24 January 2011 · by Richard Hall

Newsmedia organisations now realise the need for community.

Commentators have suggested that it was a WikiLeak that brought demonstrators to the streets of Tunisia last week. Those demonstrations have driven out the President and brought about a new government.

It goes to show what a community can do, when working together.

The organisations that are strong — be they a political party, a church, a special interest club, a manufacturer (e.g. Apple), a print publication or a Web site — are those that have developed a strong sense of community, a loyal membership. Customers are more than just customers. They are fans, and therefore have a sense of community. Of sharing, working, and being together.

Newsmedia organisations now realise the need for community. Local news, with photos of the people and places you know, brings a sense of “togetherness” and loyalty. Special interest and hyper-local Web sites encourage online community.

This is social media. Thriving communities of people who share a common interest in someone or something. Facebook and Twitter enjoy a community larger — and, please note, a much larger value — than any one newspaper, even though many newspapers have been in business for more than 100 years. For many they create a sense of keeping in touch, of belonging.

Elvis Presley, who died 35 years ago but still enjoys a massive following today, proved that he understood the need for community — for people to feel a sense of belonging — when he said, “I figure all any kid needs is hope and the feeling he or she belongs. If I could do or say anything that would give some kid that feeling, I would believe I had contributed something to the world.”

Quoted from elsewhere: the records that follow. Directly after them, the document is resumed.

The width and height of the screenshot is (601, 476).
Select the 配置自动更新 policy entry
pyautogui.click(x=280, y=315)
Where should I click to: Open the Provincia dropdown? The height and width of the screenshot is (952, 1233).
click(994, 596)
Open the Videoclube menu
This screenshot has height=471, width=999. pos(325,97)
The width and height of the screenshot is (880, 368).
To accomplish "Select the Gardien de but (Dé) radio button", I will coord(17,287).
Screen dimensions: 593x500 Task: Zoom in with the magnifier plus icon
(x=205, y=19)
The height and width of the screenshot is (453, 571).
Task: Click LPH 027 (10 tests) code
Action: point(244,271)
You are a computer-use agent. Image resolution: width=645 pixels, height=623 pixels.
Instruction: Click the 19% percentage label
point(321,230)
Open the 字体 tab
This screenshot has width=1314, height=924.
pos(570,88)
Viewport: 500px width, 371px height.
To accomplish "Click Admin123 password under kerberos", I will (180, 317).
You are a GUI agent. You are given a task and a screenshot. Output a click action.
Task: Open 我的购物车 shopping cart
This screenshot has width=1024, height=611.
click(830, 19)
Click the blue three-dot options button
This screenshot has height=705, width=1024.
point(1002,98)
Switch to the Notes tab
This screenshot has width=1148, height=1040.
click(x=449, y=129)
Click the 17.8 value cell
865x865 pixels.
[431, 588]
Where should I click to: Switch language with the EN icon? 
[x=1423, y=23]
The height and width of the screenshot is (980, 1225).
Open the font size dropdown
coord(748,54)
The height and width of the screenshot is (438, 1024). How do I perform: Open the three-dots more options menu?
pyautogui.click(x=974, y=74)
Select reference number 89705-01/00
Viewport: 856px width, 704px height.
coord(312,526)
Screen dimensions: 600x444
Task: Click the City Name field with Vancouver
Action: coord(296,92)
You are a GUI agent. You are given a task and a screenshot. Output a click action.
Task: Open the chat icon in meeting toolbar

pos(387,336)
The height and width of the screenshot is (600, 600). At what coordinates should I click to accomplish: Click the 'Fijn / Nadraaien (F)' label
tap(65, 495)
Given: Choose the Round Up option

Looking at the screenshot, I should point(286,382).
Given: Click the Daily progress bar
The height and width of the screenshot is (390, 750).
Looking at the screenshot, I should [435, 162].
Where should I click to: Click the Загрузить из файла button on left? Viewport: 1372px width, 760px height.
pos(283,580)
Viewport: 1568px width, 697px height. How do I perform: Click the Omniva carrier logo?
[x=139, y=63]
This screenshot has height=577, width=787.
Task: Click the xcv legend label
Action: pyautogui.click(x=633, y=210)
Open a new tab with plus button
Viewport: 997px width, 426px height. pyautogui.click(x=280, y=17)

Kids young and old belong to the many Elvis fan clubs around the world today, and so, his sense of loyal community lives on and shows no sign of diminishing. Indeed, the Internet has enabled it to strengthen.

So how does any of this help a newspaper publisher? Communities are targeted audiences made up of people who are motivated to opt-in and identify themselves. To join a fan club you have to sign up. People join because they want to. They want to “belong.” Publishers have a trusted brand and natural geographic advantage for hosting communities. We need to build on these strengths to create stronger communities, and stronger communities will help you to new generate revenues. If you don't believe me, ask Elvis Presley Enterprises!